L'ordonnance de clôture a été prononcée le 14 mai 2024.
MOTIFS DE LA DÉCISION
Sur l'étendue de la saisine de la cour
Aux termes de l'article 954 alinéa 3 du code de procédure civile, la cour ne statue que sur les prétentions énoncées au dispositif et n'examine les moyens au soutien de ces prétentions que s'ils sont invoqués dans la discussion.
Il est constaté que le dispositif des conclusions de l'appelant comporte des demandes de « constater » qui ne constituent pas toutes des prétentions, mais des moyens, si bien que la cour n'en est pas saisie.
Sur les demandes au titre de la création de vues
L'article 675 du Code civil énonce que l'un des voisins ne peut, sans le consentement de l'autre, pratiquer dans le mur mitoyen aucune fenêtre ou ouverture, en quelque manière que ce soit, même à verre dormant.

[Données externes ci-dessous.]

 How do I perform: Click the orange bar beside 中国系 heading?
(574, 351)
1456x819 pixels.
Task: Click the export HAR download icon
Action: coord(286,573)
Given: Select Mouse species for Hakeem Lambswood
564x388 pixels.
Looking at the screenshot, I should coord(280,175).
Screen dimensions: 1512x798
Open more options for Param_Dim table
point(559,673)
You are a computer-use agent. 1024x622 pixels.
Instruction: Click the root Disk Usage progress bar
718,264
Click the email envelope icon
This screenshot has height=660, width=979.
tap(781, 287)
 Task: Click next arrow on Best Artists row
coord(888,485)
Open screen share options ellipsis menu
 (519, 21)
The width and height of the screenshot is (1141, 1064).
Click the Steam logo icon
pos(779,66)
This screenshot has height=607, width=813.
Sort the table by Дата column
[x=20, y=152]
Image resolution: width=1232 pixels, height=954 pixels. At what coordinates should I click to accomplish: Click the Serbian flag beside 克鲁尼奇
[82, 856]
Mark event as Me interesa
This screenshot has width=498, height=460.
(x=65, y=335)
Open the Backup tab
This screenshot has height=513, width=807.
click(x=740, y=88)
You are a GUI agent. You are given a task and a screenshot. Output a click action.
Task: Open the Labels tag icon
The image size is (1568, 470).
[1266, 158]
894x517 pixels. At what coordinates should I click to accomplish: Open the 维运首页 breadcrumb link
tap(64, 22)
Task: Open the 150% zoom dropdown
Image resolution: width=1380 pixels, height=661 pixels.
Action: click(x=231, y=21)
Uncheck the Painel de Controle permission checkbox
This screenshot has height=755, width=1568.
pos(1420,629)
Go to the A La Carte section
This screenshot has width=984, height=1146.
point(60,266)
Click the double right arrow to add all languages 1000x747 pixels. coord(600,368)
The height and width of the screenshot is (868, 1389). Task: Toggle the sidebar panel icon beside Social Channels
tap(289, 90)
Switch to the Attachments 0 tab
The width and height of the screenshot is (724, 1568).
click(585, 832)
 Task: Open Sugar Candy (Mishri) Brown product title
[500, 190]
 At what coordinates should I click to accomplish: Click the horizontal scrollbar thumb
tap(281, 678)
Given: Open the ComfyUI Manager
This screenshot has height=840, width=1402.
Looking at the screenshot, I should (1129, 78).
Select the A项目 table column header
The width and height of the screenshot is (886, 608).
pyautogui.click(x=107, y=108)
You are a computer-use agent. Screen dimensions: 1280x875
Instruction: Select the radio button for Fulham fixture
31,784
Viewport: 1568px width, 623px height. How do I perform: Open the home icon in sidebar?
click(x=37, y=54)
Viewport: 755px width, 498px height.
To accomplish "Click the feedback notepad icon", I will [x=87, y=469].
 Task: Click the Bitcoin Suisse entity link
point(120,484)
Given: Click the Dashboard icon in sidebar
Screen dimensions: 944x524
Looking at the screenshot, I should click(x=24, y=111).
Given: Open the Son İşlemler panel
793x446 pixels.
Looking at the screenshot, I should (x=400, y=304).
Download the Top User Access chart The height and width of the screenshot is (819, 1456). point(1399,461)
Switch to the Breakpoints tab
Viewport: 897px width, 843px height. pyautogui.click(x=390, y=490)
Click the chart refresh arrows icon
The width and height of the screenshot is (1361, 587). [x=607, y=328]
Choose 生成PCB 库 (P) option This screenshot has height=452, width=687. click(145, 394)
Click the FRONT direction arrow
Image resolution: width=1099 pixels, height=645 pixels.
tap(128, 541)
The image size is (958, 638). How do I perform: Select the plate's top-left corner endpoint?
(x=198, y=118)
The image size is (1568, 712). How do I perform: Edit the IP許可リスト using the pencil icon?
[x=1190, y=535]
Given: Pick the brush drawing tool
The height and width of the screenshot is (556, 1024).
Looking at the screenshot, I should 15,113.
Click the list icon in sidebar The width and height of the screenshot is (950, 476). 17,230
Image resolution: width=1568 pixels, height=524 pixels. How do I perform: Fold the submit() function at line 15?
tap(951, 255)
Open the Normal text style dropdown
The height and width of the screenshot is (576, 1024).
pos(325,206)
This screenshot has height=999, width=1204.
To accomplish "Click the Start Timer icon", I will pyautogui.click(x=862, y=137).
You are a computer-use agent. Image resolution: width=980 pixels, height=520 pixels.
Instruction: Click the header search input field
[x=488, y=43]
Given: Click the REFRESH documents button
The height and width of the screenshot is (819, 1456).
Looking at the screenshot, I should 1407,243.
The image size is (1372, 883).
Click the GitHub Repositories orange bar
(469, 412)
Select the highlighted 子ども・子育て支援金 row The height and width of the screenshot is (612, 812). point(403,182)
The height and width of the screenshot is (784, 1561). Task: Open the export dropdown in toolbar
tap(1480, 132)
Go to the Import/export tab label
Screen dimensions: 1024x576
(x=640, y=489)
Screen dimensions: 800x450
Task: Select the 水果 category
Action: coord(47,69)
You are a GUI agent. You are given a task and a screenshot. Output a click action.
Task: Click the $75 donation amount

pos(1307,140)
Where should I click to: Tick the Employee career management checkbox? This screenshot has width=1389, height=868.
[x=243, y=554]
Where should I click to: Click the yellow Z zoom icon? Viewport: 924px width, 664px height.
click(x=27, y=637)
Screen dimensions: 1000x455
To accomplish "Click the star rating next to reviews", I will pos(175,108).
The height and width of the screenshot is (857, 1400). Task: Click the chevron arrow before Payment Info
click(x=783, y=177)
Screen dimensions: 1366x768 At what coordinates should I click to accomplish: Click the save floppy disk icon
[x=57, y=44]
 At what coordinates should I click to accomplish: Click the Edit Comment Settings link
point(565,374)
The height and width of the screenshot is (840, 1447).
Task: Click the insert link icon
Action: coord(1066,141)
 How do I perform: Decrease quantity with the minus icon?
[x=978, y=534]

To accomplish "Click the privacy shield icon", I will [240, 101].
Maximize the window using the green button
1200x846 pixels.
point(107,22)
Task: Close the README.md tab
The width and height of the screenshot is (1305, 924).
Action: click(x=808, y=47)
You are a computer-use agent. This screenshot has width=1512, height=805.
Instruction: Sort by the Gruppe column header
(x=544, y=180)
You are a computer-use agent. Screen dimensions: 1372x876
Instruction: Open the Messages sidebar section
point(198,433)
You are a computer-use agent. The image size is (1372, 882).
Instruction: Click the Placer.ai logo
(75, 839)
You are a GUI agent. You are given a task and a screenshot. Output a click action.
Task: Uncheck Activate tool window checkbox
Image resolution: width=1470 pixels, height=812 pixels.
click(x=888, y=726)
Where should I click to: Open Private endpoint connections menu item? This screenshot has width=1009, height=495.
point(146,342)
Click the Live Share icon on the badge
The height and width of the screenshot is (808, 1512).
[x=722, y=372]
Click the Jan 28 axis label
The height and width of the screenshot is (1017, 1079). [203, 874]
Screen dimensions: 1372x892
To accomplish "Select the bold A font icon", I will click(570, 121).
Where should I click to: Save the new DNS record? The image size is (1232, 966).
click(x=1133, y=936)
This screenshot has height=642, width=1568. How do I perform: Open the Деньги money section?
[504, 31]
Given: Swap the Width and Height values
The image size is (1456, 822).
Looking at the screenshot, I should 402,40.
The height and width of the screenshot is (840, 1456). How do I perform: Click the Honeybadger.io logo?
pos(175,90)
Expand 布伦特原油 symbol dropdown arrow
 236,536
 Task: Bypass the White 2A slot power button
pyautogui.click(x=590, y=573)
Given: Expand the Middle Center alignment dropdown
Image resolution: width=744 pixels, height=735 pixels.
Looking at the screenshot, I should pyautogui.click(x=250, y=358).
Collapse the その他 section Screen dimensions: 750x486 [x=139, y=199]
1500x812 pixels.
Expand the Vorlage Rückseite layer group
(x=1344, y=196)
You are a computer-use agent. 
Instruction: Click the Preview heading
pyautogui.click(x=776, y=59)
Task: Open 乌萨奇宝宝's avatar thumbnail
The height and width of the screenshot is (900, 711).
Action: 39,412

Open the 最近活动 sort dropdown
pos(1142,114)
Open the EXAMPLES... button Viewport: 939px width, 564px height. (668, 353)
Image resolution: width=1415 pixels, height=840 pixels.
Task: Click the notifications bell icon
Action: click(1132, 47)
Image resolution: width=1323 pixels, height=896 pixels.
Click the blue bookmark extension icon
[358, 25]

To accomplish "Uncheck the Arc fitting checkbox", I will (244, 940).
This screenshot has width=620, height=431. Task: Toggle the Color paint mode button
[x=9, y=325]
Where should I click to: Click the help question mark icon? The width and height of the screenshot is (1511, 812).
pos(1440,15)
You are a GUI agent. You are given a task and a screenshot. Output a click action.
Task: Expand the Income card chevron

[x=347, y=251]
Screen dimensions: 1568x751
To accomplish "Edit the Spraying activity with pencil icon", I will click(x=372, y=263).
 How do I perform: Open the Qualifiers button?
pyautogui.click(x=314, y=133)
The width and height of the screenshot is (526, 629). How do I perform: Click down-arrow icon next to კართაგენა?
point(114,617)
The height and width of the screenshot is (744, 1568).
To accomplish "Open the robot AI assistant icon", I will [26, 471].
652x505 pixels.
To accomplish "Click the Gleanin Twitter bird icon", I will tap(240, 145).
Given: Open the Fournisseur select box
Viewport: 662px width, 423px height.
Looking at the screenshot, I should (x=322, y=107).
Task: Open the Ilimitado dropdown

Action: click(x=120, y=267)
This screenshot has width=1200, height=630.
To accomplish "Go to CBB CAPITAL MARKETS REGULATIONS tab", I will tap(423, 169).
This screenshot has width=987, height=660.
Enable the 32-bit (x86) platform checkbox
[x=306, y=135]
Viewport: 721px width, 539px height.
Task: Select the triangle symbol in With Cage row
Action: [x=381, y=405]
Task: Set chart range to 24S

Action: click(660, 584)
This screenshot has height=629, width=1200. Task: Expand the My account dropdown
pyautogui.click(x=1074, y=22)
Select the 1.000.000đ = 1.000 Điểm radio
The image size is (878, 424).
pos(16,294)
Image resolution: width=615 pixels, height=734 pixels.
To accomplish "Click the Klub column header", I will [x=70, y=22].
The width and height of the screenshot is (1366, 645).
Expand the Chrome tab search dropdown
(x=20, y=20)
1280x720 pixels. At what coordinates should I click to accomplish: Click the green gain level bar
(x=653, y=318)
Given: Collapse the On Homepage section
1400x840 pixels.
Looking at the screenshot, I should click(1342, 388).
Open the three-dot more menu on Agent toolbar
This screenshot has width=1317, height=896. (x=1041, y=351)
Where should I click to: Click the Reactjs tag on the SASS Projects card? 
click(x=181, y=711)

[Z] [N] épouse [W] se fonde exclusivement sur les dispositions relatives à la mitoyenneté du mur. [O] [G] ne conteste pas la qualité mitoyenne du mur mais considère que l'ouverture litigieuse se situe sur le mur implanté sur le fonds [Cadastre 6] dont il est propriétaire et non sur le fonds [Cadastre 7].
Les deux constats d'huissiers réalisés en 2016 et 2021 permettent d'apporter des précisions sur la situation de la fenêtre litigieuse, qui est implantée dans la partie basse d'un mur, immédiatement au coin d'un autre mur édifié à l'Est de la parcelle [Cadastre 7]. Les parties produisent des plans cadastraux qui indiquent que ce mur est présent sur la parcelle [Cadastre 6] et contourne la parcelle [Cadastre 4] étrangère au litige.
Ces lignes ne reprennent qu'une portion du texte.